En harmonie avec le paysage

En fait, la réserve de Wadi Al-Hitane est divi­sée en trois zones, la zone (A) où les camions peuvent passer et les voitures peuvent station­ner, la Zone (B) où se trouvent le musée et des constructions installées en harmonie avec le paysage et la Zone (C) où se trouve le musée en plein air, des fossiles se trouvent partout.

Le musée est construit de matériaux naturels d’une couleur pareille aux dunes de sable de la région, une rampe mène à son unique salle, sou­terraine, avec un plafond en forme de dômes. Le musée est un chef-d’oeuvre qui respecte l’envi­ronnement et reflète les tendances de son archi­tecte Gabriel Mikhaël, un activiste environne­mental et un amateur de la nature.

« En dessinant ce musée, j’ai pris soin de ne pas nuire à ce paysage magnifique. Pour les travaux de construction, nous avons utilisé des matériaux naturels et nous avons eu recours à une main-d’oeuvre égyptienne expérimentée », raconte Gaby, comme tout le monde le nomme. Il a eu recours aux dômes afin de fournir une sorte de climatisation naturelle contre la chaleur en été et aussi pour laisser passer la lumière du soleil.

Selon Gaby, les conditions de travail étaient assez dures, surtout pour transférer les maté­riaux de construction à dos d’ânes car les camions sont interdits sur le site.

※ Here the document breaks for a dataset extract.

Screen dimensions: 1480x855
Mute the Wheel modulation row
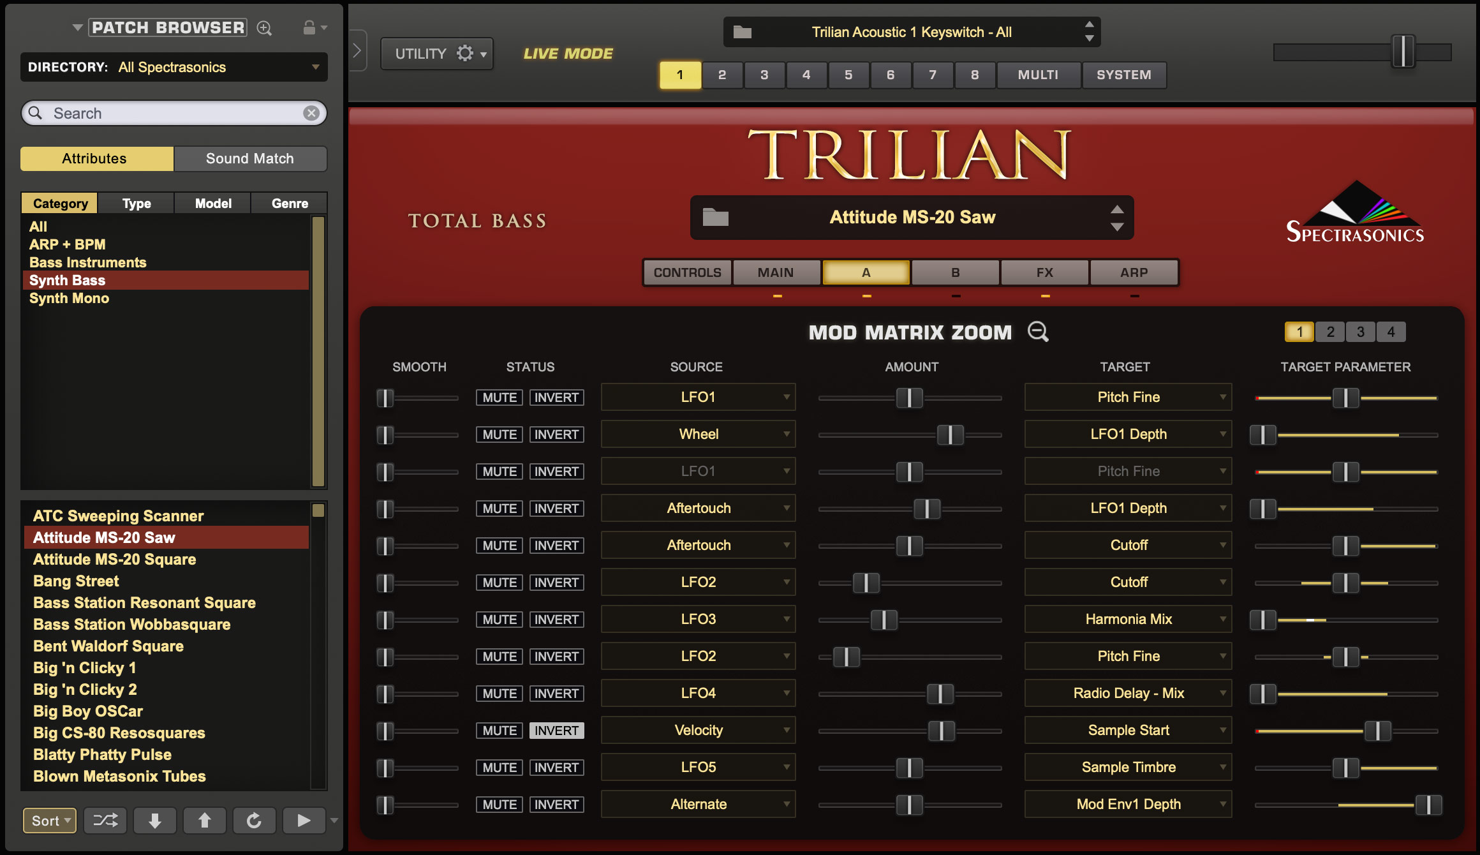pos(499,435)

« Avec ce musée on passe du concept de la protection de la nature à celui de sa conserva­tion. Il est basé sur le fait de profiter économi­quement des ressources naturelles tout en res­pectant l’environnement », commente le ministre de l’Environnement, Khaled Fahmi. Il ajoute que le gouvernorat du Fayoum a des potentiels incomparables en ce qui concerne le tourisme écologique. C’est pourquoi le minis­tère envisage la formation d’un conseil pour la gestion de la réserve de Wadi Al-Hitane.